What is expected - An exact copy of every record is needed, with the pictures left out.

[Stored data]
* * *

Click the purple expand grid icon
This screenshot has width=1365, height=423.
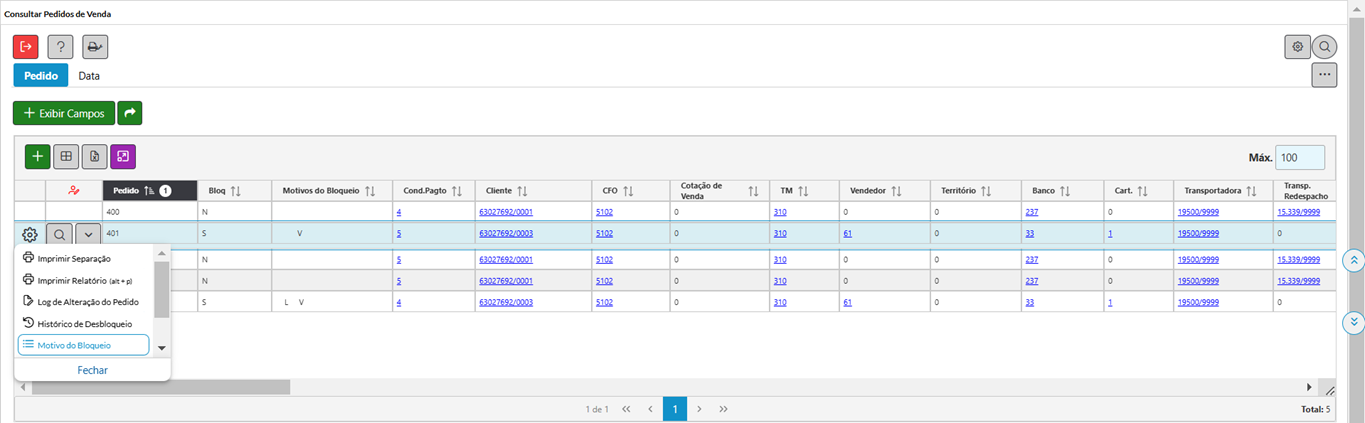123,156
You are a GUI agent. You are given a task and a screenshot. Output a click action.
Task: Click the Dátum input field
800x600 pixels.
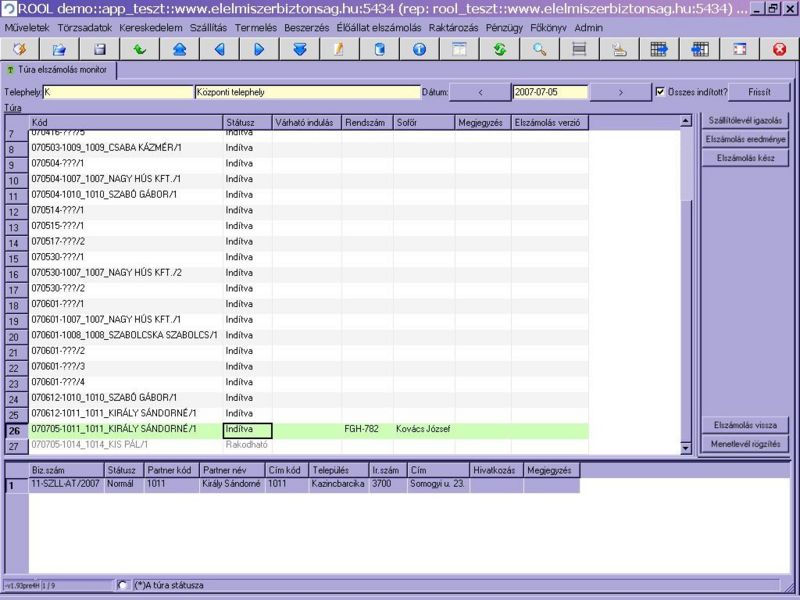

* * *

Your solution -
Click the purple expand grid icon
This screenshot has width=1365, height=423.
123,156
You are a GUI agent. You are given a task and a screenshot. Output a click action.
Task: Click the Dátum input field
800x600 pixels.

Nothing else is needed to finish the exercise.